Author: Leah Chomiak
Hello from the middle of the Indian Ocean! The skies are blue, the seas are calm, the air is fresh and full of oxygen (O2)… and so is the water column! My name is Leah, one of the scientists onboard I07N running dissolved oxygen analyses along with my counterpart, Sam. Together, we are in charge of sampling, assessing, and quantifying the amount of gaseous oxygen dissolved in the seawater from every bottle of every station… coming to a grand total of 3,432 samples once we close out the transect in India. Wowza!

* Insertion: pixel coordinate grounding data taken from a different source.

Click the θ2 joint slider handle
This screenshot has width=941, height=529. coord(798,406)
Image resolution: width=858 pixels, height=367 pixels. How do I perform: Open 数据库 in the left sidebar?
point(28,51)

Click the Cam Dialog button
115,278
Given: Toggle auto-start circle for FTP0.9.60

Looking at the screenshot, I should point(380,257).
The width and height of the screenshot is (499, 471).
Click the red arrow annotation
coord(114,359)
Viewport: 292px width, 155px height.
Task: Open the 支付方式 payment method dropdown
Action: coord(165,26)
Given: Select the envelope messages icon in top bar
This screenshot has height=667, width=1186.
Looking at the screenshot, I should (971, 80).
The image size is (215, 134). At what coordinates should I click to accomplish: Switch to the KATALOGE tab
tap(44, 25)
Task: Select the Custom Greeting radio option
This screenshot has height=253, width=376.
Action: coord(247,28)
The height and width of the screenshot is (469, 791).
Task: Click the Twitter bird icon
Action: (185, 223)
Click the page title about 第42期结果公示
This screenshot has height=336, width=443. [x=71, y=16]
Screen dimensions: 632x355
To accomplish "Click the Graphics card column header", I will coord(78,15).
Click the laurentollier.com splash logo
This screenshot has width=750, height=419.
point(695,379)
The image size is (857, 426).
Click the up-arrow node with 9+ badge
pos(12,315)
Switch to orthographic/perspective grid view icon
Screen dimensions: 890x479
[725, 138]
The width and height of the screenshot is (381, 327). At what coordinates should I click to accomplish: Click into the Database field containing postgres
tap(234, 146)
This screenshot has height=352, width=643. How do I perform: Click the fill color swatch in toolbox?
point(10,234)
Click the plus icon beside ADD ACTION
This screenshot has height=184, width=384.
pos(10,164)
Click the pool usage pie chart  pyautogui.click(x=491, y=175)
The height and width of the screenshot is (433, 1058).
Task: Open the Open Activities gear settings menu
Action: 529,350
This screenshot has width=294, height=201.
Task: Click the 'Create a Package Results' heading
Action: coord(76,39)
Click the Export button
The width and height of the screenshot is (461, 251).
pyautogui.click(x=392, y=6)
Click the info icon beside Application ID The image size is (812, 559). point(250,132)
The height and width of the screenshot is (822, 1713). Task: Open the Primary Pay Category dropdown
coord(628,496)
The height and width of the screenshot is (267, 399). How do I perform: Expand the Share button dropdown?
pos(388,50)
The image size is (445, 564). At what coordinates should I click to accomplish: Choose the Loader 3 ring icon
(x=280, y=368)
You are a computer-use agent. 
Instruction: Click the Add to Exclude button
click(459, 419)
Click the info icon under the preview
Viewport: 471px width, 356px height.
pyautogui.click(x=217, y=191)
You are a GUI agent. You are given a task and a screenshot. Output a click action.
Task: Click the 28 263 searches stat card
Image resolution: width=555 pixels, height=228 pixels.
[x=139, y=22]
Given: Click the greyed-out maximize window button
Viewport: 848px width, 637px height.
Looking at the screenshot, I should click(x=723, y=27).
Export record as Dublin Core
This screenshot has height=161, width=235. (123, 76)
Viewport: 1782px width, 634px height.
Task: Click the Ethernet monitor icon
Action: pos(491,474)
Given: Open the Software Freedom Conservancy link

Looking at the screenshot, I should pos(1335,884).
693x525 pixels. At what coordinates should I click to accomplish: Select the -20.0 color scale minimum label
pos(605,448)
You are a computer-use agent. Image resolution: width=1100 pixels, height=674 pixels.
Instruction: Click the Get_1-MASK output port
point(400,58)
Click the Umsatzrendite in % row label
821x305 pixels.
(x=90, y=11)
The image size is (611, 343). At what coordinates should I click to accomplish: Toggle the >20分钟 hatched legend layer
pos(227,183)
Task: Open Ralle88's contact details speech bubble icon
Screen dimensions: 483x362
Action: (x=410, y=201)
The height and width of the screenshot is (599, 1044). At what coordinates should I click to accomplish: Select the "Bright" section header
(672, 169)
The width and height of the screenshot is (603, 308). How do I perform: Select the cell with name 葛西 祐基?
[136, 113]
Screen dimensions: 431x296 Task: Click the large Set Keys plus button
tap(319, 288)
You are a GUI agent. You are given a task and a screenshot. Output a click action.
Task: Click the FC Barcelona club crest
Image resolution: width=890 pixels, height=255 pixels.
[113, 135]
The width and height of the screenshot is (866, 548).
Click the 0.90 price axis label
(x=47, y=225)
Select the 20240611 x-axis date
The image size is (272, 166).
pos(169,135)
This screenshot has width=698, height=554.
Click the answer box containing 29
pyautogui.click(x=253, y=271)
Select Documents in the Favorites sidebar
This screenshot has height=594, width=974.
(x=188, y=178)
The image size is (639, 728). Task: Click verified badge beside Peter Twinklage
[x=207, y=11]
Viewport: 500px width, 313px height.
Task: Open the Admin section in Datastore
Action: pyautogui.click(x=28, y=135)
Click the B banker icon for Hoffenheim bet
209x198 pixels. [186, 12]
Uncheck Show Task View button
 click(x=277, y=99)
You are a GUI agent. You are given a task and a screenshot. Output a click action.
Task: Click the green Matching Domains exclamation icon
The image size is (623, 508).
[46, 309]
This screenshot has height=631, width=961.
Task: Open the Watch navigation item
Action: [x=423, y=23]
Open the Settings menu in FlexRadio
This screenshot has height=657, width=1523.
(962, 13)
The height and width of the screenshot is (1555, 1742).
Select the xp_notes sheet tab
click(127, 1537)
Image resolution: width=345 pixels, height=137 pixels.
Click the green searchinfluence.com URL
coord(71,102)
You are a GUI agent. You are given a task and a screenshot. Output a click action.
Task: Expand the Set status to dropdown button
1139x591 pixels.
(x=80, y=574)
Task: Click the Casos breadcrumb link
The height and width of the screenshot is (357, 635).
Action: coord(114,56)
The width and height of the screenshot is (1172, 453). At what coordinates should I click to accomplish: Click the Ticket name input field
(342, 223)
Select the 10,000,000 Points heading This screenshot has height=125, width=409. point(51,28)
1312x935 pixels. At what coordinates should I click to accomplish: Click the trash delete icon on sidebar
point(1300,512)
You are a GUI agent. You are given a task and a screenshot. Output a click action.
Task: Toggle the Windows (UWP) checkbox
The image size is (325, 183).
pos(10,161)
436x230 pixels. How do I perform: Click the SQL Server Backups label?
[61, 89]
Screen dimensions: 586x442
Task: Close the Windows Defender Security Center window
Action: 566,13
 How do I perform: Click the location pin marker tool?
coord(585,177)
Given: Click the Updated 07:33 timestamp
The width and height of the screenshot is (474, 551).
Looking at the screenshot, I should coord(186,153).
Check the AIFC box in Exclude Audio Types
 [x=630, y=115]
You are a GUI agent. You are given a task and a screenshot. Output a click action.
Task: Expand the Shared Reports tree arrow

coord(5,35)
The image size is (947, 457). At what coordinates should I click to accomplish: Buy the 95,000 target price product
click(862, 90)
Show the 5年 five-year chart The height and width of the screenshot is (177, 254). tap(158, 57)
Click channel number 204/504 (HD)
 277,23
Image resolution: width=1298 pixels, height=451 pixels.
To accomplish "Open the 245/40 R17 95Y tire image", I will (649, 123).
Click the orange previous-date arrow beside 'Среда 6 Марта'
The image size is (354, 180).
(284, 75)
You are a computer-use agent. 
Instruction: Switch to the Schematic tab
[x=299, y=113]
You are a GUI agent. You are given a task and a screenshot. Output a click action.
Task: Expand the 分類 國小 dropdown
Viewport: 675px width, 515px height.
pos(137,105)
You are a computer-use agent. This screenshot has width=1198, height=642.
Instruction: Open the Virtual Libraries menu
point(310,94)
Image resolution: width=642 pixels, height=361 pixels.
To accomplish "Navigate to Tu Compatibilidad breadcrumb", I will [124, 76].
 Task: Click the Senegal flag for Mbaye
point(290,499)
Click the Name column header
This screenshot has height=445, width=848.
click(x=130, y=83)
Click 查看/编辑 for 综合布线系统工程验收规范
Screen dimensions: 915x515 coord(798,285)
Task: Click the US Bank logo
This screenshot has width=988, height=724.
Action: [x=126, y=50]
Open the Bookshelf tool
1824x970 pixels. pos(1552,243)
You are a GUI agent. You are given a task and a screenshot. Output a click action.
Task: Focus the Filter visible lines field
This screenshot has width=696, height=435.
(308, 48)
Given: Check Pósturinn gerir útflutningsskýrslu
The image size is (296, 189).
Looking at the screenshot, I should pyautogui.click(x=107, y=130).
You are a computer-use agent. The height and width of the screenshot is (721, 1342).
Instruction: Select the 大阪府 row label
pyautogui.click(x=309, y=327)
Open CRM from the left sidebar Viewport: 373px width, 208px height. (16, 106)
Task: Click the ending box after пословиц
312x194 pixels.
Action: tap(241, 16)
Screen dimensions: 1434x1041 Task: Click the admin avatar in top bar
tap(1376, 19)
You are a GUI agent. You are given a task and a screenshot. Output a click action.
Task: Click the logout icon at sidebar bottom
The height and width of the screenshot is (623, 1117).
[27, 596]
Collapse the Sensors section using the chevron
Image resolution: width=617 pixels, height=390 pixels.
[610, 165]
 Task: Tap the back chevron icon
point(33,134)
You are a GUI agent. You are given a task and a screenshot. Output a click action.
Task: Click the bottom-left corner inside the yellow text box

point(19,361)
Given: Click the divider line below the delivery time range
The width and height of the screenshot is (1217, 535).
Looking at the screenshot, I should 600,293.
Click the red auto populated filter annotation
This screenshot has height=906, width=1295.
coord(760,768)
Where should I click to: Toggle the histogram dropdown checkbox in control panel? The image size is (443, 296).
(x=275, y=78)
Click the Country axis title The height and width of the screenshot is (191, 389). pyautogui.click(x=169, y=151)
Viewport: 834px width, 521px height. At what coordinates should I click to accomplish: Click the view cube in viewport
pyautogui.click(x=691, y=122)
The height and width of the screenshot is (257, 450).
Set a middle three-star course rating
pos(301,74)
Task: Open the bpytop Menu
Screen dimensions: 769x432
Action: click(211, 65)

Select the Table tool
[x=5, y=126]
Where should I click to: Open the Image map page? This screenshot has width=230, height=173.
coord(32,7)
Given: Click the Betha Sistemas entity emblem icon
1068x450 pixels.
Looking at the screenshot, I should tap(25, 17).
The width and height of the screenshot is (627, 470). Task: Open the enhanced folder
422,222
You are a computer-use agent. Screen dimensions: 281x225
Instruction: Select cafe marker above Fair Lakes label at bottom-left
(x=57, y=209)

Dissolved oxygen, the same stuff you and I breathe each second of the day, is crucial to the marine environment; whether that be oceans, lakes, rivers, or ponds, for obvious reasons. Oxygen is essential for life and is taken up by organisms through a process termed cellular respiration where oxygen is taken in and carbon dioxide is spit out in return. The reverse process, photosynthesis, results in the generation of oxygen through the uptake of carbon dioxide. Just like on land, plant cells fill the oceanic environment in the form of plankton, where oxygen is produced. All remaining organisms of the sea, from fish and sharks to corals and giant squids, rely on the presence of dissolved oxygen in the water column just as we rely on oxygen in our atmosphere – to survive! We measure the dissolved oxygen to understand not only the biological and chemical aspects of seawater, but also for understanding the physical movement of currents and water masses too.
We start by first collecting a sample of seawater out of a Niskin bottle that is closed at a certain depth in the water column from a CTD rosette, yielding samples from 24 different depths spanning the surface to the ocean floor. Immediately after collecting the seawater sample, the sample is ‘fixed’ with two reagents that react to form a precipitate – in simplest terms, all of the dissolved oxygen reacts to form a solid and is suspended in solution. By performing this reaction, we essentially have the power to “freeze” all oxygen in the sample at that given moment, meaning photosynthesis and respiration are halted and no further O2 is produced or consumed. Once the entire CTD has been sampled, the O2 samples are brought back to our lab inside the ship, where we then give them a shot of strong acid to dissolve the precipitate (turning the sample a cool yellow color) and at last perform a titration to determine the amount of oxygen present in the sample.
Since the surface ocean and the atmosphere are in constant exchange with each other, oxygen from the atmosphere is assimilated into the surface waters, and we tend to see high oxygen near the surface for this reason. Due to the availability of sunlight near the surface, plankton aggregate and help to contribute to the surface oxygen levels through photosynthesis. Samples taken near the bottom of the ocean also tend to have high oxygen levels, one being because the extreme pressure and cold temperatures facilitate the dissolution of gas in seawater, and two, certain water masses, such as the cold and dense Antarctic Bottom Water are known to have high O2 content due to recent exposure with the atmosphere. Central in the water column is where the oldest water lies, and oxygen tends to be lacking due to uptake by biological organisms. Not only is oxygen useful in assessing biological productivity, its also a great parameter to use when observing global ocean circulation!
The outflow of the Arabian Sea/northern Indian Ocean is observed as one of the largest and most distinctive oxygen minimum zones (OMZ) in the world, where oxygen concentrations are extremely low due to high biologic consumption and other chemical factors. As we continue to head north along the I07N transit line, it will be very interesting to see how our oxygen profiles change as we enter the OMZ. It has been 23 years since this hydrographic line was last sampled; I wonder what we will observe this time around!